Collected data
═══

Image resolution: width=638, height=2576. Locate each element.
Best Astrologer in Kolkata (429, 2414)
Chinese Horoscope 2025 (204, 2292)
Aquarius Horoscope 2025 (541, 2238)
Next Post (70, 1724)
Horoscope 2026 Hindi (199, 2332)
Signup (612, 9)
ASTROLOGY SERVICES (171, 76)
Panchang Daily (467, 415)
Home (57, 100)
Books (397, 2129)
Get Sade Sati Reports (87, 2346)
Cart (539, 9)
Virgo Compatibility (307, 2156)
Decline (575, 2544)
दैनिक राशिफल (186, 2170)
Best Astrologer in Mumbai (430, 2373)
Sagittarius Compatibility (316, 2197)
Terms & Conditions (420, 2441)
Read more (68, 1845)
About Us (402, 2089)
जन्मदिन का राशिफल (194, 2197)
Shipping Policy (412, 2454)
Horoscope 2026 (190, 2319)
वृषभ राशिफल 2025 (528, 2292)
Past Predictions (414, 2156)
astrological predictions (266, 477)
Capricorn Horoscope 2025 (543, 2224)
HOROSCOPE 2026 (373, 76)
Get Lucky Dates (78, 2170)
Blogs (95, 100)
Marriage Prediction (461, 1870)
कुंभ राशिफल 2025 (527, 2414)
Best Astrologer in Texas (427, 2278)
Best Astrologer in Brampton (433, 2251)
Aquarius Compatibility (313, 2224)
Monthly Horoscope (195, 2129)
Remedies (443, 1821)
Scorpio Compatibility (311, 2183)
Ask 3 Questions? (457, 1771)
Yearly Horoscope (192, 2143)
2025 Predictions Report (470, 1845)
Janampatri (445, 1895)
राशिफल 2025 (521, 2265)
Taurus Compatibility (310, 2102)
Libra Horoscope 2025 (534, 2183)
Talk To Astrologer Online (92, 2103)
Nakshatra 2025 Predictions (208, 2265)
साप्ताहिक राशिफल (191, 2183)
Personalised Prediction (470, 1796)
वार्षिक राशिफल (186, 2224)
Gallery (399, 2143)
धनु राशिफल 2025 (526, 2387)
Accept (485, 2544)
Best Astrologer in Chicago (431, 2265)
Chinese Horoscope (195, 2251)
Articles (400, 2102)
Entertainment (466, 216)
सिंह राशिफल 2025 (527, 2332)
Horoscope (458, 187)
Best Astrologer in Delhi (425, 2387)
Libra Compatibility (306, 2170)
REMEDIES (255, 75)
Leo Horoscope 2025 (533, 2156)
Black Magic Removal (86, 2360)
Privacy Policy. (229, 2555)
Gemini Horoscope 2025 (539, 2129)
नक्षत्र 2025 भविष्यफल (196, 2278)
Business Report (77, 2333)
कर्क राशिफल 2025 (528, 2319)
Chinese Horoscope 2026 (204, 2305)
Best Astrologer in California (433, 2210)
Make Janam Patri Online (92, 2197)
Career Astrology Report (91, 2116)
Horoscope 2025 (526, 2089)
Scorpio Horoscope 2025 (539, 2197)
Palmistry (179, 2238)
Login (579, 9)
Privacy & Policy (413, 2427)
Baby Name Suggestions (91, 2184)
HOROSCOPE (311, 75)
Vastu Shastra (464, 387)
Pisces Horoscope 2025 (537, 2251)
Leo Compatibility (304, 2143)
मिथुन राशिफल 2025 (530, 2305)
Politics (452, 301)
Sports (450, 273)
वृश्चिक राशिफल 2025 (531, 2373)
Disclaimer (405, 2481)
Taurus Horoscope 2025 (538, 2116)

═══

→ ASSIGNMENT
A complete answer gives every line of the records holding "Scorpio".

→ COMPLETED TASK
Scorpio Compatibility (311, 2183)
Scorpio Horoscope 2025 (539, 2197)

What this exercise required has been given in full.